If we run the bulk loader following the instructions using one zero node and one bulk instance, and then copy the p directories to each of the alpha nodes. Once we start the cluster, all mutations on the graph fail with a message like the following:

rpc error: code = Unknown desc = Uid: [195656434] cannot be greater than lease: [0]

Before that, when the cluster comes up, there is a message about the GraphQL schema updating and then the indices are deleted:

I0121 14:32:30.032892       1 admin.go:709] namespace: 0. Skipping GraphQL schema update. newSchema
.Version: 10010, oldSchema.Version: 0, schemaChanged: true.
I0121 14:32:30.034067       1 mutation.go:204] Max open files limit: 1048576
I0121 14:32:30.034576       1 index.go:783] Deleting indexes for
I0121 14:32:30.034672       1 index.go:783] Deleting indexes for
I0121 14:32:30.034708       1 index.go:783] Deleting indexes for

This seems to be unrecoverable. To be clear, we followed the instructions exactly and copied the p directories to the alpha servers, but we did not copy the zw directory to one of the zero servers (since that is not in the instructions).

To fix the problem, we copied the zw directory from the server we ran the bulk and zero processes on to one of the servers in the zero cluster. We are using docker swarm for orchestration and the service names for the original zero server (during bulk) and the zero server we copied the zw directory to are the same. There are some forum posts that hint at this (e.g. Serving bulk-loaded data (HA cluster) - #12 by EnricoMi).

I have not seen a definitive forum post and the documentation should be fixed to reflect the fact that the zw directory created during the bulk load process must be in the final cluster. This should be as easy as inserting a new step in the list here:

  1. Run bulk loader only on one server
  2. Copy (or use rsync) the p directory to the other servers (the servers you will be using to start the other Alpha nodes)
  3. Copy (or use rsync) the zw directory to one of the zero servers (the servers you will be using to start the other Zero nodes); note, the host name must match
  4. Now, start all Alpha nodes at the same time

We are using dgraph v21.03.2, but I think this issue is the same for prior versions as well.

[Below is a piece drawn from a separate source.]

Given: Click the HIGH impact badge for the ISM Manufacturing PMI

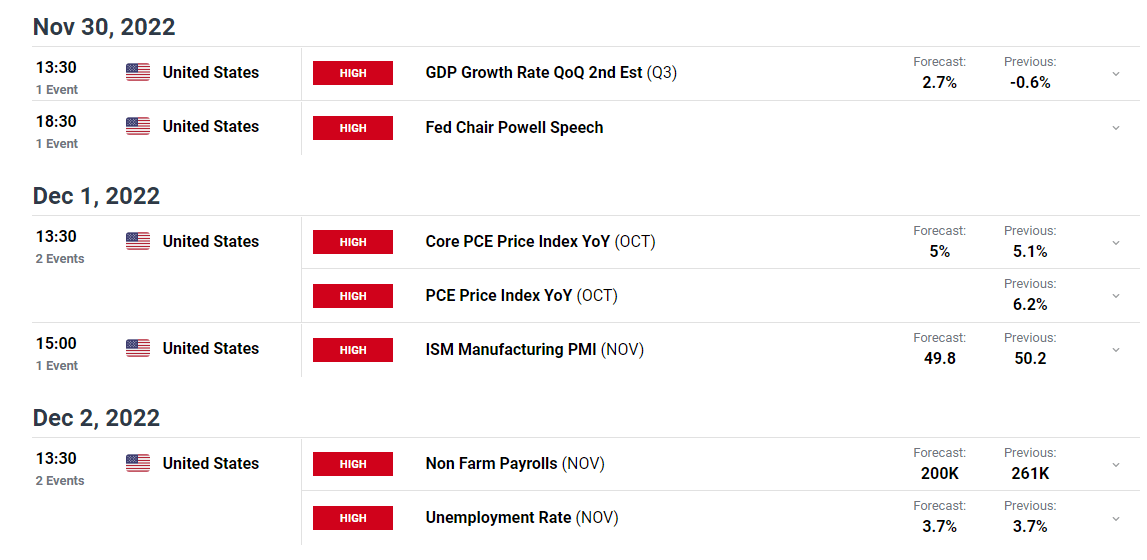Looking at the screenshot, I should [x=353, y=350].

You do need to keep the same Zero (zw directory) from the bulk loader run to the live cluster.

Alternatively, when you have the new Zero running you can bump up the UID lease by calling the /assign endpoint on Zero.

curl "localhost:6080/assign?what=uids&num=195656434"

Thanks @dmai ! I would suggest you update the documentation I linked to above. Anyone who, like us, does the bulk load on one cluster and copies the data to another cluster for production will run into the issue and the documentation does not make it clear that the zw directory needs to be copied as well.

Your workaround by calling the /assign endpoint is good to know - how do you determine the number to use for the UID lease?